ASSIGNED TASK: What is needed is an exact transcription of every entry below.

DATA SECTION:
= = = =

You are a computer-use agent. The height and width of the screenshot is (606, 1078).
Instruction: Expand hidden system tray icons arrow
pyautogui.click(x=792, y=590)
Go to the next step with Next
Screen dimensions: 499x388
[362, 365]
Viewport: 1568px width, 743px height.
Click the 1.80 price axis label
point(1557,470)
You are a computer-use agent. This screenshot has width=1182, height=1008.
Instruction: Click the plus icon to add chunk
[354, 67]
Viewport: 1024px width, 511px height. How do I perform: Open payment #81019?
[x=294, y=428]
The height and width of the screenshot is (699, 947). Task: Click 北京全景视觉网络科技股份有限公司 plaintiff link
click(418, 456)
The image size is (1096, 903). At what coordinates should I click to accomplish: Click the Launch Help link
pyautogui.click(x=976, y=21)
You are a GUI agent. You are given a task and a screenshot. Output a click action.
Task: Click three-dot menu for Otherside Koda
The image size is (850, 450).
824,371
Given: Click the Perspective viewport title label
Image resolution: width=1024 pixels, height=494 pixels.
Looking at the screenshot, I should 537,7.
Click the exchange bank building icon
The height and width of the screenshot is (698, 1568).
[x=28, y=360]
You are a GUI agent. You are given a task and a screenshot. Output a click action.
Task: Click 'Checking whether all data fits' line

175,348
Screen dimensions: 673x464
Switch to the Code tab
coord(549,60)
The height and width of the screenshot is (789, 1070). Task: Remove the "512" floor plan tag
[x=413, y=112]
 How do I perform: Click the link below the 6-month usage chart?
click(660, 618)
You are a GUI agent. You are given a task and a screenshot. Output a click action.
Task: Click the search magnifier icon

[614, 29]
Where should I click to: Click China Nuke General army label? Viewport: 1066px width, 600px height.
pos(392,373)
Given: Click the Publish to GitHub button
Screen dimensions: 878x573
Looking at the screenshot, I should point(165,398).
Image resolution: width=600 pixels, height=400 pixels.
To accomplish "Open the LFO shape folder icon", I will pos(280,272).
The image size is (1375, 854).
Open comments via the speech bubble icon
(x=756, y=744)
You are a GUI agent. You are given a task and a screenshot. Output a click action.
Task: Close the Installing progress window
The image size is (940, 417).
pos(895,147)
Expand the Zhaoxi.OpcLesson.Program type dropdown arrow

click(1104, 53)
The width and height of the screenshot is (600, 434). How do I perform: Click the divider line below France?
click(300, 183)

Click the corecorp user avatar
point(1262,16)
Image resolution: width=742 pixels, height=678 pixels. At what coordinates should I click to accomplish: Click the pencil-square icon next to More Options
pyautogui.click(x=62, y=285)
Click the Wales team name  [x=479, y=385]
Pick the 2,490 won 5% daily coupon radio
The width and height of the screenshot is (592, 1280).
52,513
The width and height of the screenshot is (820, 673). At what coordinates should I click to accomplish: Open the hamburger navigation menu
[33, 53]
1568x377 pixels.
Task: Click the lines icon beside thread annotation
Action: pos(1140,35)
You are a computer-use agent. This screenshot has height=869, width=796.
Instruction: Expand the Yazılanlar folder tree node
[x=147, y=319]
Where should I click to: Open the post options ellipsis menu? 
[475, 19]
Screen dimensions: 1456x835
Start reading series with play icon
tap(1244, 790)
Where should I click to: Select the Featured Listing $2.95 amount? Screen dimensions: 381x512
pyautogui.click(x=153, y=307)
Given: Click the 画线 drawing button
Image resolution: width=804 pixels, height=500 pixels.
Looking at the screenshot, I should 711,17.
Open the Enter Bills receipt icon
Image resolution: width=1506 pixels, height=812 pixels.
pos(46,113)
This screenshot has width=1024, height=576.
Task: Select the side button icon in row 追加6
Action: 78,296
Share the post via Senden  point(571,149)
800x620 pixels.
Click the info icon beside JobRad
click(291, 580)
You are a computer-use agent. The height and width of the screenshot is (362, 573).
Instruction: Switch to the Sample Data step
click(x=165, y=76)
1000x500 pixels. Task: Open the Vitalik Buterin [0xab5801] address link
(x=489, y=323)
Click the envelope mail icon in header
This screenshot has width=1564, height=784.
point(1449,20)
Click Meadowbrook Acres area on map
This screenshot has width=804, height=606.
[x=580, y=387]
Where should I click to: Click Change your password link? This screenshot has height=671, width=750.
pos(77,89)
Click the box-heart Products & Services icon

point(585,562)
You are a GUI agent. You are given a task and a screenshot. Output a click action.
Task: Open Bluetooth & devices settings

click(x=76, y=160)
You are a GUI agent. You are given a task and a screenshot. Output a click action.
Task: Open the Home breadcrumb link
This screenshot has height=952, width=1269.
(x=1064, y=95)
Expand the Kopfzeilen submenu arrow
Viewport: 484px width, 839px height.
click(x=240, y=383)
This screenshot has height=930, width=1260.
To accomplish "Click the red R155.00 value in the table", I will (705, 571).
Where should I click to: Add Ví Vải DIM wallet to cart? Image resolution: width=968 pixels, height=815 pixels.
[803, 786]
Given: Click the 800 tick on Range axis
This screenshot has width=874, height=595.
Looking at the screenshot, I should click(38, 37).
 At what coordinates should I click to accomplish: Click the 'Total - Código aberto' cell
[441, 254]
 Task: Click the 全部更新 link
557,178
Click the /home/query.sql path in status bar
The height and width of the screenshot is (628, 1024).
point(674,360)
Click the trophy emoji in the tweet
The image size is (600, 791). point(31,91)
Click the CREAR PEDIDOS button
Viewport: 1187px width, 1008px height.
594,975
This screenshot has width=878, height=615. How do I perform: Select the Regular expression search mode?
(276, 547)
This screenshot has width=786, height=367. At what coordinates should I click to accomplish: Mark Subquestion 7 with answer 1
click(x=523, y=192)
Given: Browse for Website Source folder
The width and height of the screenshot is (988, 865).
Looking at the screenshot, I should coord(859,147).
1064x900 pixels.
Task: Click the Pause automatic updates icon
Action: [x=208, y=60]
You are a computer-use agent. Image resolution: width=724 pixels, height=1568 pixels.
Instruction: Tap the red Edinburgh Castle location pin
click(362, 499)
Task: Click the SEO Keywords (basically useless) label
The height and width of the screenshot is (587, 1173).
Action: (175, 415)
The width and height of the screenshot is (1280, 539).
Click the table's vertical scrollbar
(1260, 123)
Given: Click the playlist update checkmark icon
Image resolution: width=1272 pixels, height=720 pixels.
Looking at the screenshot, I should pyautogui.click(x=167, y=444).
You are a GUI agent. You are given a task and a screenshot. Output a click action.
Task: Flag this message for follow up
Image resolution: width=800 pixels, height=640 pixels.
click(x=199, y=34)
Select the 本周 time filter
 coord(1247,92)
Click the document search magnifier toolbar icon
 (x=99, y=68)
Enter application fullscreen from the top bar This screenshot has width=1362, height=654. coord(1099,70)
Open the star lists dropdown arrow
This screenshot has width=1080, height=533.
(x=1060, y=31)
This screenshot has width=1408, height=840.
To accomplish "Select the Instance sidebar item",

= = = =

RESPONSE AREA:
You are a computer-use agent. The height and width of the screenshot is (606, 1078).
Instruction: Expand hidden system tray icons arrow
pyautogui.click(x=792, y=590)
Go to the next step with Next
Screen dimensions: 499x388
[362, 365]
Viewport: 1568px width, 743px height.
Click the 1.80 price axis label
point(1557,470)
You are a computer-use agent. This screenshot has width=1182, height=1008.
Instruction: Click the plus icon to add chunk
[354, 67]
Viewport: 1024px width, 511px height. How do I perform: Open payment #81019?
[x=294, y=428]
The height and width of the screenshot is (699, 947). Task: Click 北京全景视觉网络科技股份有限公司 plaintiff link
click(418, 456)
The image size is (1096, 903). At what coordinates should I click to accomplish: Click the Launch Help link
pyautogui.click(x=976, y=21)
You are a GUI agent. You are given a task and a screenshot. Output a click action.
Task: Click three-dot menu for Otherside Koda
The image size is (850, 450).
824,371
Given: Click the Perspective viewport title label
Image resolution: width=1024 pixels, height=494 pixels.
Looking at the screenshot, I should 537,7.
Click the exchange bank building icon
The height and width of the screenshot is (698, 1568).
[x=28, y=360]
You are a GUI agent. You are given a task and a screenshot. Output a click action.
Task: Click 'Checking whether all data fits' line

175,348
Screen dimensions: 673x464
Switch to the Code tab
coord(549,60)
The height and width of the screenshot is (789, 1070). Task: Remove the "512" floor plan tag
[x=413, y=112]
 How do I perform: Click the link below the 6-month usage chart?
click(660, 618)
You are a GUI agent. You are given a task and a screenshot. Output a click action.
Task: Click the search magnifier icon

[614, 29]
Where should I click to: Click China Nuke General army label? Viewport: 1066px width, 600px height.
pos(392,373)
Given: Click the Publish to GitHub button
Screen dimensions: 878x573
Looking at the screenshot, I should point(165,398).
Image resolution: width=600 pixels, height=400 pixels.
To accomplish "Open the LFO shape folder icon", I will pos(280,272).
The image size is (1375, 854).
Open comments via the speech bubble icon
(x=756, y=744)
You are a GUI agent. You are given a task and a screenshot. Output a click action.
Task: Close the Installing progress window
The image size is (940, 417).
pos(895,147)
Expand the Zhaoxi.OpcLesson.Program type dropdown arrow

click(1104, 53)
The width and height of the screenshot is (600, 434). How do I perform: Click the divider line below France?
click(300, 183)

Click the corecorp user avatar
point(1262,16)
Image resolution: width=742 pixels, height=678 pixels. At what coordinates should I click to accomplish: Click the pencil-square icon next to More Options
pyautogui.click(x=62, y=285)
Click the Wales team name  [x=479, y=385]
Pick the 2,490 won 5% daily coupon radio
The width and height of the screenshot is (592, 1280).
52,513
The width and height of the screenshot is (820, 673). At what coordinates should I click to accomplish: Open the hamburger navigation menu
[33, 53]
1568x377 pixels.
Task: Click the lines icon beside thread annotation
Action: pos(1140,35)
You are a computer-use agent. This screenshot has height=869, width=796.
Instruction: Expand the Yazılanlar folder tree node
[x=147, y=319]
Where should I click to: Open the post options ellipsis menu? 
[475, 19]
Screen dimensions: 1456x835
Start reading series with play icon
tap(1244, 790)
Where should I click to: Select the Featured Listing $2.95 amount? Screen dimensions: 381x512
pyautogui.click(x=153, y=307)
Given: Click the 画线 drawing button
Image resolution: width=804 pixels, height=500 pixels.
Looking at the screenshot, I should 711,17.
Open the Enter Bills receipt icon
Image resolution: width=1506 pixels, height=812 pixels.
pos(46,113)
This screenshot has width=1024, height=576.
Task: Select the side button icon in row 追加6
Action: 78,296
Share the post via Senden  point(571,149)
800x620 pixels.
Click the info icon beside JobRad
click(291, 580)
You are a computer-use agent. The height and width of the screenshot is (362, 573).
Instruction: Switch to the Sample Data step
click(x=165, y=76)
1000x500 pixels. Task: Open the Vitalik Buterin [0xab5801] address link
(x=489, y=323)
Click the envelope mail icon in header
This screenshot has width=1564, height=784.
point(1449,20)
Click Meadowbrook Acres area on map
This screenshot has width=804, height=606.
[x=580, y=387]
Where should I click to: Click Change your password link? This screenshot has height=671, width=750.
pos(77,89)
Click the box-heart Products & Services icon

point(585,562)
You are a GUI agent. You are given a task and a screenshot. Output a click action.
Task: Open Bluetooth & devices settings

click(x=76, y=160)
You are a GUI agent. You are given a task and a screenshot. Output a click action.
Task: Open the Home breadcrumb link
This screenshot has height=952, width=1269.
(x=1064, y=95)
Expand the Kopfzeilen submenu arrow
Viewport: 484px width, 839px height.
click(x=240, y=383)
This screenshot has height=930, width=1260.
To accomplish "Click the red R155.00 value in the table", I will (705, 571).
Where should I click to: Add Ví Vải DIM wallet to cart? Image resolution: width=968 pixels, height=815 pixels.
[803, 786]
Given: Click the 800 tick on Range axis
This screenshot has width=874, height=595.
Looking at the screenshot, I should click(38, 37).
 At what coordinates should I click to accomplish: Click the 'Total - Código aberto' cell
[441, 254]
 Task: Click the 全部更新 link
557,178
Click the /home/query.sql path in status bar
The height and width of the screenshot is (628, 1024).
point(674,360)
Click the trophy emoji in the tweet
The image size is (600, 791). point(31,91)
Click the CREAR PEDIDOS button
Viewport: 1187px width, 1008px height.
594,975
This screenshot has width=878, height=615. How do I perform: Select the Regular expression search mode?
(276, 547)
This screenshot has width=786, height=367. At what coordinates should I click to accomplish: Mark Subquestion 7 with answer 1
click(x=523, y=192)
Given: Browse for Website Source folder
The width and height of the screenshot is (988, 865).
Looking at the screenshot, I should coord(859,147).
1064x900 pixels.
Task: Click the Pause automatic updates icon
Action: [x=208, y=60]
You are a computer-use agent. Image resolution: width=724 pixels, height=1568 pixels.
Instruction: Tap the red Edinburgh Castle location pin
click(362, 499)
Task: Click the SEO Keywords (basically useless) label
The height and width of the screenshot is (587, 1173).
Action: (175, 415)
The width and height of the screenshot is (1280, 539).
Click the table's vertical scrollbar
(1260, 123)
Given: Click the playlist update checkmark icon
Image resolution: width=1272 pixels, height=720 pixels.
Looking at the screenshot, I should pyautogui.click(x=167, y=444).
You are a GUI agent. You are given a task and a screenshot. Output a click action.
Task: Flag this message for follow up
Image resolution: width=800 pixels, height=640 pixels.
click(x=199, y=34)
Select the 本周 time filter
 coord(1247,92)
Click the document search magnifier toolbar icon
 (x=99, y=68)
Enter application fullscreen from the top bar This screenshot has width=1362, height=654. coord(1099,70)
Open the star lists dropdown arrow
This screenshot has width=1080, height=533.
(x=1060, y=31)
This screenshot has width=1408, height=840.
To accomplish "Select the Instance sidebar item",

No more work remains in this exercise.